MEMS, which draw on the technology used in making computer chips,
are now essentially two-dimensional. Going to three dimensions will
greatly increase their range of functions. The team recently received
a $1.5 million grant from the National Science Foundation.
Related
story from the BC Chronicle: NSF Grant to Aid BC Researchers'
Project in Micro-technology

DABRU
EMET
Assistant Professor of Theology Rabbi Ruth Langer was among more
than 160 rabbis and Jewish scholars who signed a landmark statement
on Jewish-Christian relations calling for Jewish appreciation of
Christian steps toward reconciliation between the faiths.
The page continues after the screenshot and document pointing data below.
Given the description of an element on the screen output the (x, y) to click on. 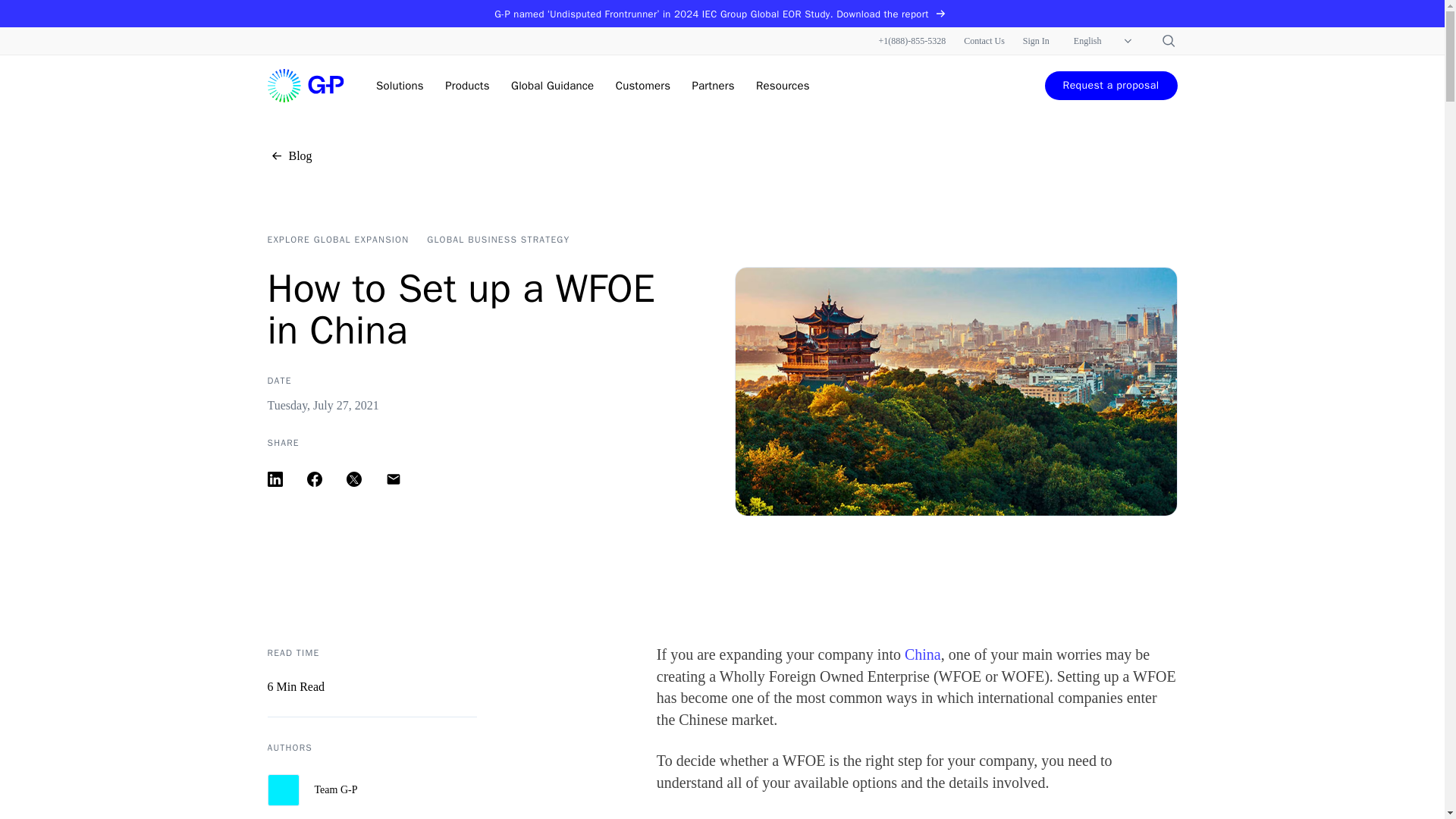
Customers (642, 85)
China (922, 654)
Global Guidance (552, 85)
Contact Us (983, 40)
Products (467, 85)
Solutions (399, 85)
Blog (288, 156)
English (1104, 40)
Partners (714, 85)
Request a proposal (1111, 85)
Sign In (1036, 40)
Resources (782, 85)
The statement,
Dabru Emet ("speak the truth"), appeared September
10 as a full-page advertisement in the New York Times and
the Baltimore Sun.
Read the
full text of Dabru Emet

THE CEOS
The roster of speakers scheduled for the luncheon series of the
Boston College Chief Executives Club this year includes Perot Systems
Corp. chairman and CEO H. Ross Perot, Dell Computer Corp. CEO Michael
S. Dell, General Motors Corp. chairman and CEO Richard Wagoner,
Jr., and the chairman and CEO of Hewlett-Packard Corp., Carly Fiorina.

WHO'S
COOKING
The University's Dining Service, under the direction of Patricia
Bando, has been honored for its multiethnic menus as well as for
the diversity of its workforce by the Multicultural Foodservice
and Hospitality Alliance. The service's full-time staff of 245 is
50 percent AHANA, 40 percent female, 9 percent senior citizens,
and 12 percent persons with special needs.